(The records begins)

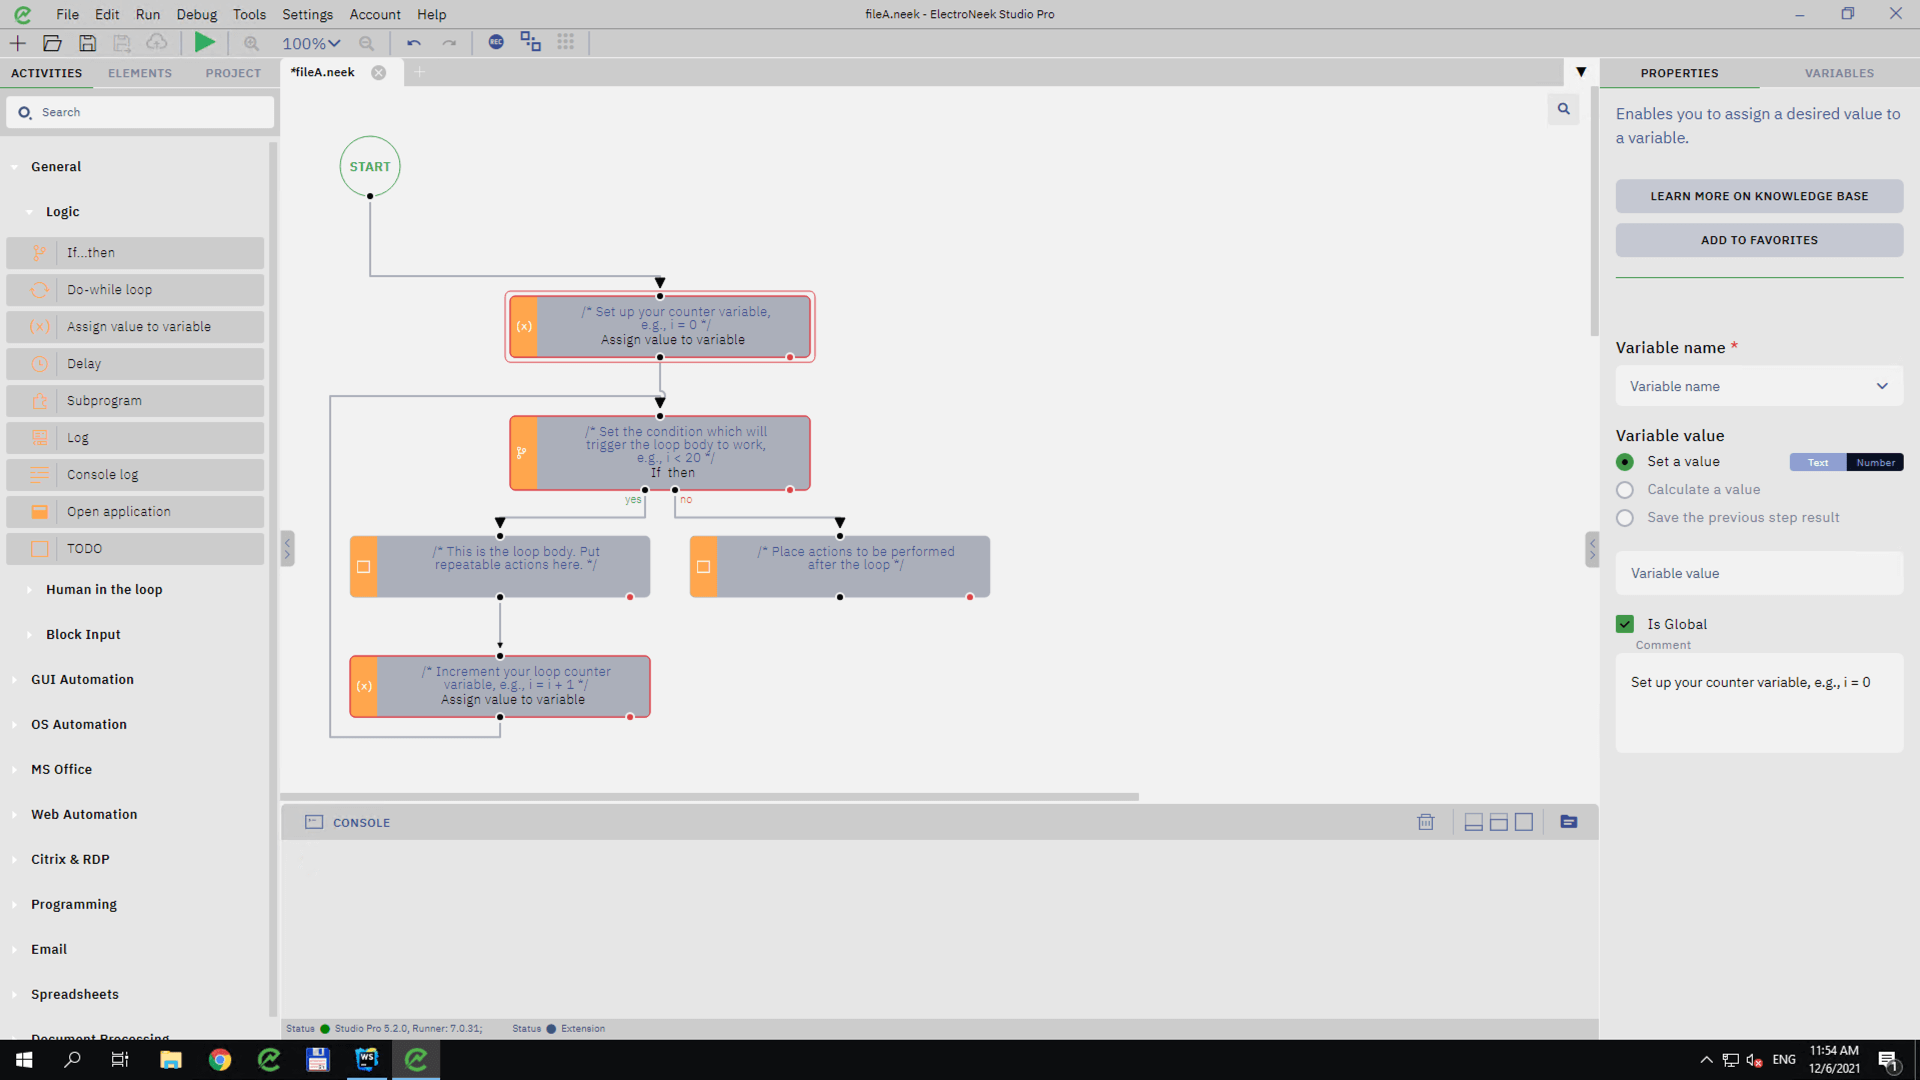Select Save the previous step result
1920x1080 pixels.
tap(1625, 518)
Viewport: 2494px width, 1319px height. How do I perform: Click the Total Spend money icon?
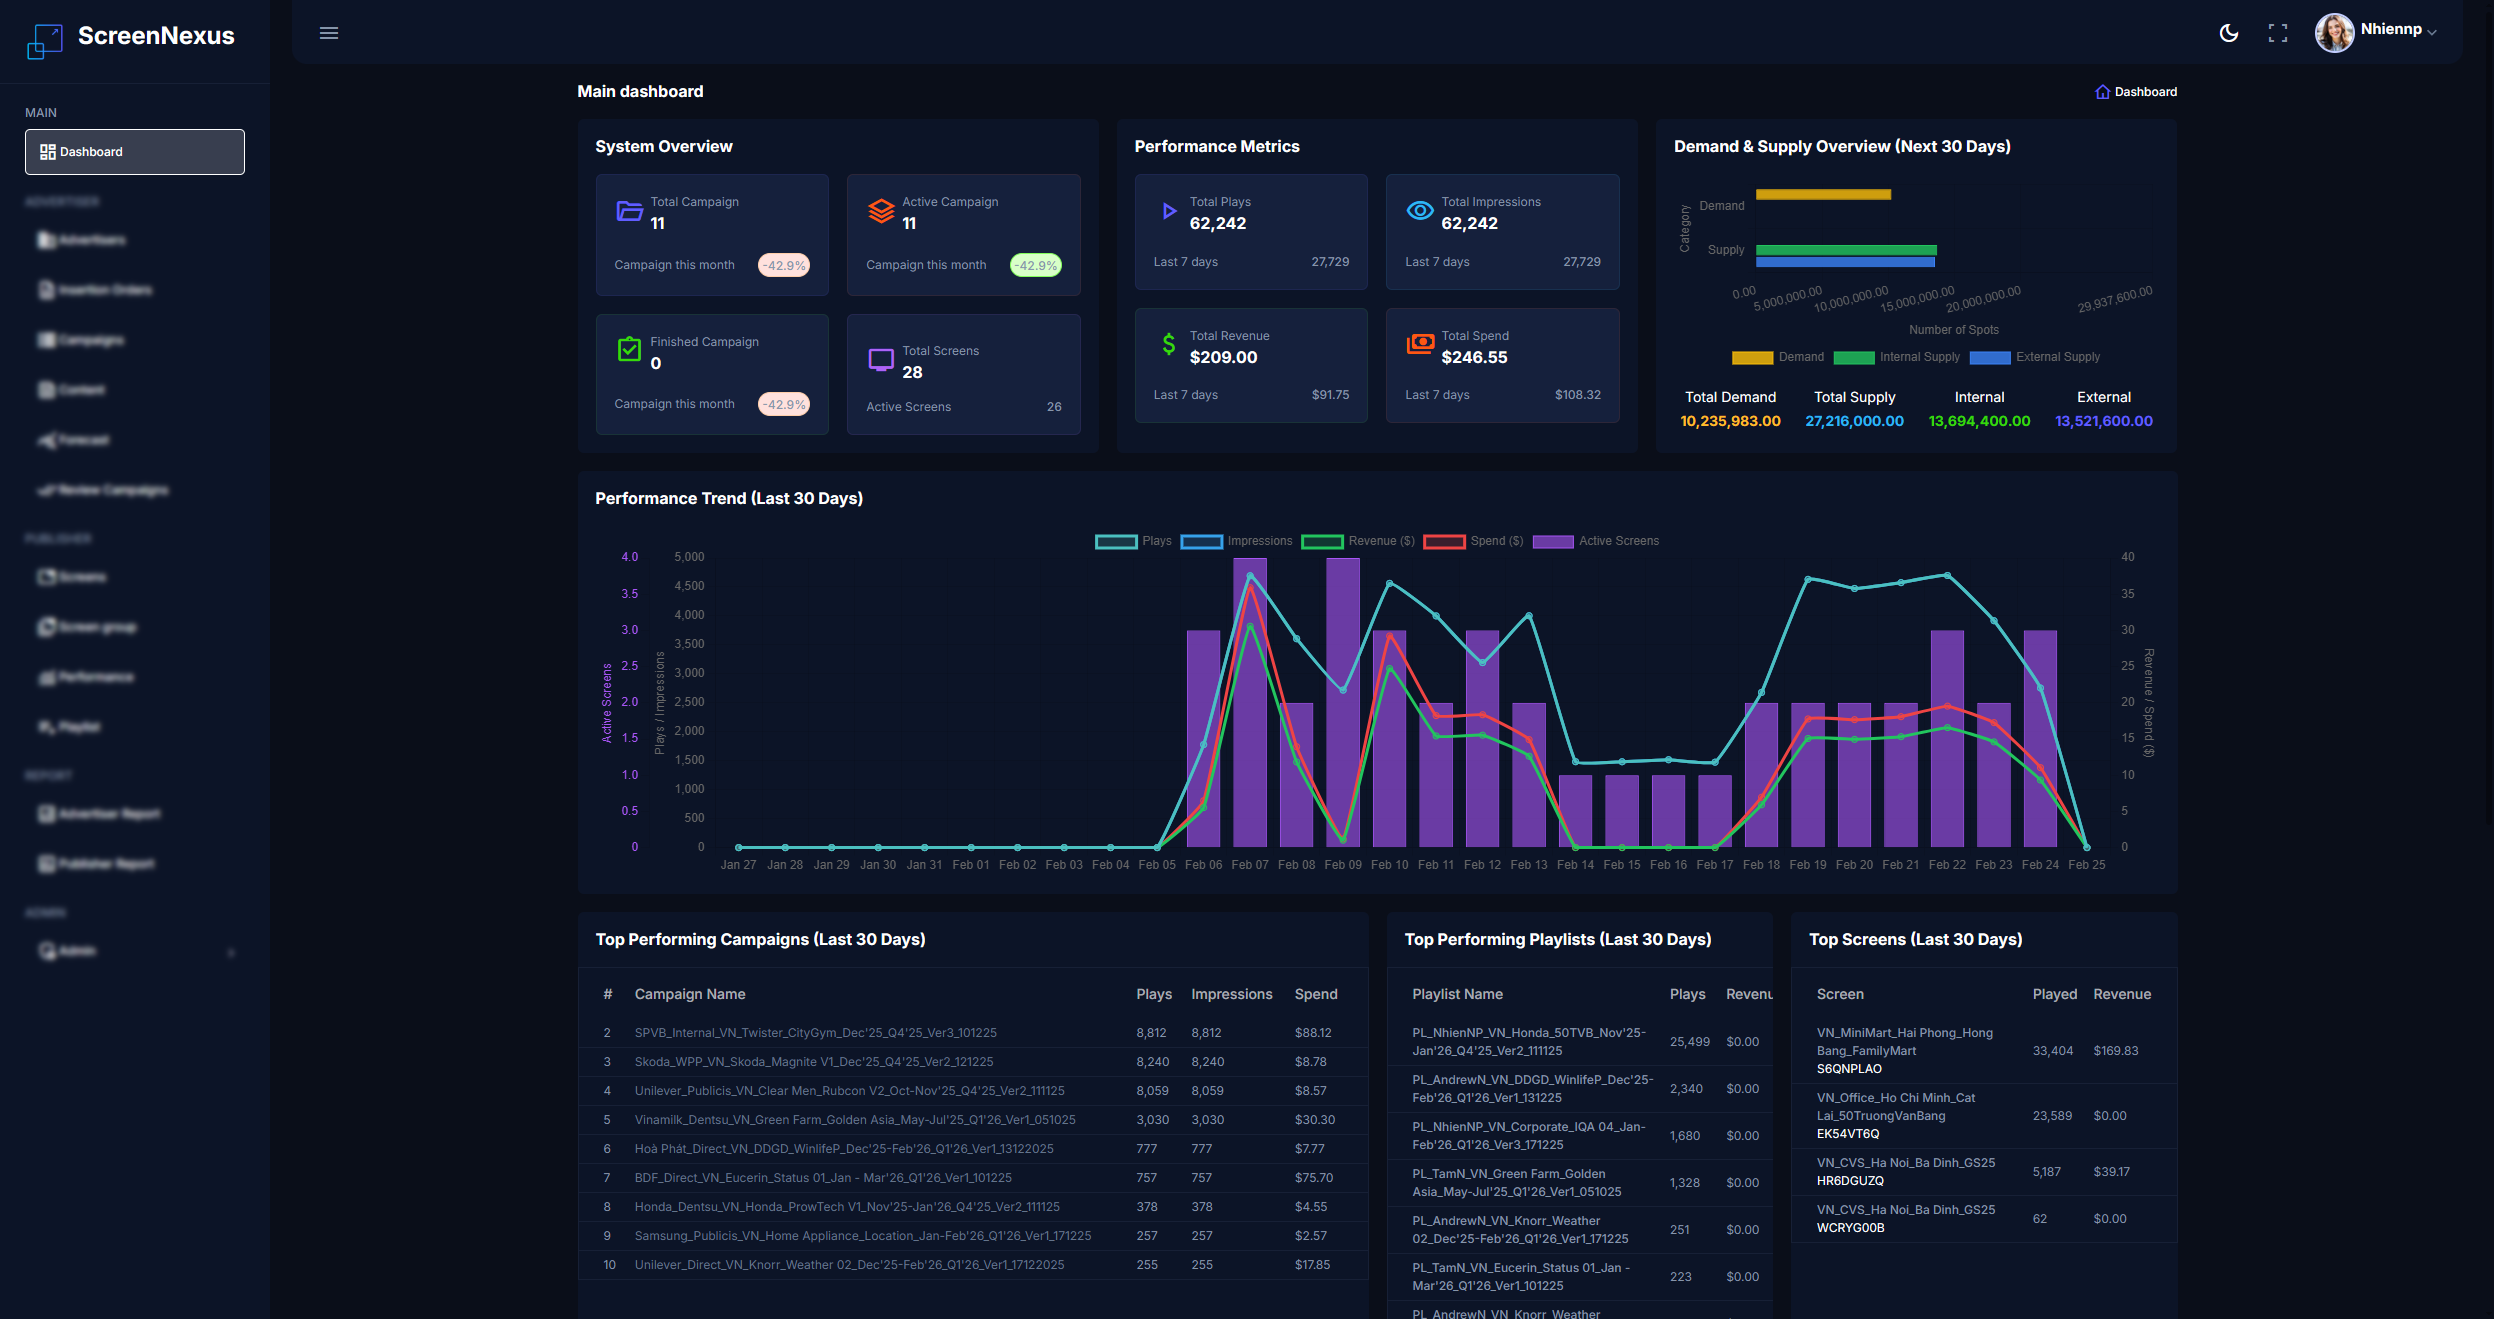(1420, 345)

(The records ends)

[Exercise] Leaving out the pictures, return exactly the lines from the one that contains "Viewport: 2494px width, 1319px" through the last line of the records above, inclusive.

[Reply]
Viewport: 2494px width, 1319px height. How do I perform: Click the Total Spend money icon?
(1420, 345)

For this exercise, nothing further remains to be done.